墨绿的雪里蕻梗叶整齐切割,密密麻麻挤在晶莹剔透的冰晶汤里,汤面沉着深紫的盐渍梅子和金黄的冻桂花条儿……这不像菜,更像一座浓缩的冰山在缓慢沉船。
陆凛冬沉默地伸出两指,在冷冽汤汁里浸透,随即捻起一块最粗壮、吸饱汁水的暗绿蕻梗,塞入口中——
咔嚓!
牙齿碰撞冰碴的微响后,一股爆炸性的寒酸直冲天灵盖!
强烈的发酵气息裹挟着梅汁的凛冽,像冰锥凿开了所有感官通道。陈年坛菌的酵香,古老梅窖的酸厚,野山椒的辛烈……在口中掀起极地风暴。
这不是“吃”菜,是在吞服冰魄。
他的喉结剧烈滚动。
两秒后,一股难以言喻的沁凉从胃囊深处轰然扩散,如急速蔓延的霜网。他笔挺的脊背似乎被激得更冷硬,额角的细汗瞬间被冻回。裸露的皮肤正以肉眼可见的速度失去血色,染上蒙着冰气的青白。
“成了……”技术员喃喃,带着震惊与狂喜。
红外热成像仪下,代表活体热源的橙红色泽,正迅速消退、淡薄,几乎泯然于冰冷的蓝色背景!

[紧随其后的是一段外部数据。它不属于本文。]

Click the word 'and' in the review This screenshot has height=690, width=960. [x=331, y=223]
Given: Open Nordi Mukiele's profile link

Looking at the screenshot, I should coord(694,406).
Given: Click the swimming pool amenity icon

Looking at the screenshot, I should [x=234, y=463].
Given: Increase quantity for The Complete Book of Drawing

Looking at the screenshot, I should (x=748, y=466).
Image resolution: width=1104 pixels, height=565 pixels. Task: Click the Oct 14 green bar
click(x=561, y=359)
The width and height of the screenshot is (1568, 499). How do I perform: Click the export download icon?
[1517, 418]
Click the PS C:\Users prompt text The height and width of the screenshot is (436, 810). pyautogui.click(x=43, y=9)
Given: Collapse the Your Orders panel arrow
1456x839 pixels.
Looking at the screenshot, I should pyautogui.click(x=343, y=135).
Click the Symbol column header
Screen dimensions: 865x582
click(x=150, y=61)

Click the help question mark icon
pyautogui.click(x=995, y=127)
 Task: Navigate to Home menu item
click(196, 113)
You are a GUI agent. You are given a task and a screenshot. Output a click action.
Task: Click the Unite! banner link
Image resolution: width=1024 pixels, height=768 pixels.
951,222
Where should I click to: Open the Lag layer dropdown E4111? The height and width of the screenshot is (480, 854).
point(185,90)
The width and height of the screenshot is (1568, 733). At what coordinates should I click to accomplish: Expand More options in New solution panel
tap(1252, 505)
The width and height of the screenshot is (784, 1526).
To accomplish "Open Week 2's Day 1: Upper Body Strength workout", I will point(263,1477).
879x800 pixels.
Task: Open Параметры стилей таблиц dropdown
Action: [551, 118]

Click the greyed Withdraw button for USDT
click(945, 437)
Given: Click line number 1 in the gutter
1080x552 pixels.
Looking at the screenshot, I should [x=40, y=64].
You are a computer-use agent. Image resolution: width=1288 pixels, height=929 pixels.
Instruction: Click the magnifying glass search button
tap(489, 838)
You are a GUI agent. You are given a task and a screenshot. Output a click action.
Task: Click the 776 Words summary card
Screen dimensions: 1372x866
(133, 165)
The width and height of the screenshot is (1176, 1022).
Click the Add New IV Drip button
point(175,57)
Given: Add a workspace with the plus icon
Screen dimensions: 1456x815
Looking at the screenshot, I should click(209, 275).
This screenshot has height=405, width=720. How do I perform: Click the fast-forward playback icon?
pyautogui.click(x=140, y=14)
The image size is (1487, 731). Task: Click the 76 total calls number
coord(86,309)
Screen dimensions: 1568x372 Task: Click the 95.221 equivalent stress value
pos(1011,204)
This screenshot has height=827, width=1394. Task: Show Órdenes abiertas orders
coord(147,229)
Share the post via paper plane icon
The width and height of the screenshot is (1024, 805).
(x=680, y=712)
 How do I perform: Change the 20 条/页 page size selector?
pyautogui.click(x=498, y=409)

陆凛冬脱下军装外套,解开领口。他拿起最大的军用白瓷缸,舀起满满一缸冰寒刺骨的酸汤与菜梅。
在所有人屏息的注视下,他仰头——汩汩汩——将那浓缩的“冻川冰河”灌了下去!
吞咽声带着冰渣刮过喉管的回响。下颌线绷死,太阳穴的青筋因这非人的冰冷刺激而突突跳动。
“爸!”建国突然窜上前,身体绷得像要裂开,一把扯下他胸前那颗洗得发白却熠熠生辉的红星徽章。
“这个!搁家!”小孩声音尖利紧绷,如孤狼般悍勇,“等你回来!我给你别上!”
他把徽章紧紧攥在手心,指关节用力到发白。
这个动作引爆了援朝压抑的情绪。
小胖子猛地扑上去,肉乎乎的胳膊死死箍住军用水壶改成的长颈保温瓶——里面满装祝棉备用的冰渍汁。
“护身符……我得抱着!”他整张脸埋进冰冷金属罐壁,牙齿咯咯打颤,声音带哭腔却固执,“爸嗦了……凉的要捂热了才能用……不热不行!”
他笨拙地想将冰疙瘩往肚皮下塞,试图用圆滚滚的身体捂热这救命寒符。
陆凛冬的掌心落在大儿子刺刺的、绷紧如铁的小脑袋上,停留片刻。
又用力揉了揉二儿子那颗埋着罐子、顶着翘毛的后脑勺。
冰冷僵硬的指尖传递着同样被浸透的寒气,动作却带着一种从未有过的、属于父亲的力量。
最后,他蹲下身,视线与还躲在建国身后、只露一点苍白下巴尖的和平平齐。
小女孩攥紧拳,积聚着勇气。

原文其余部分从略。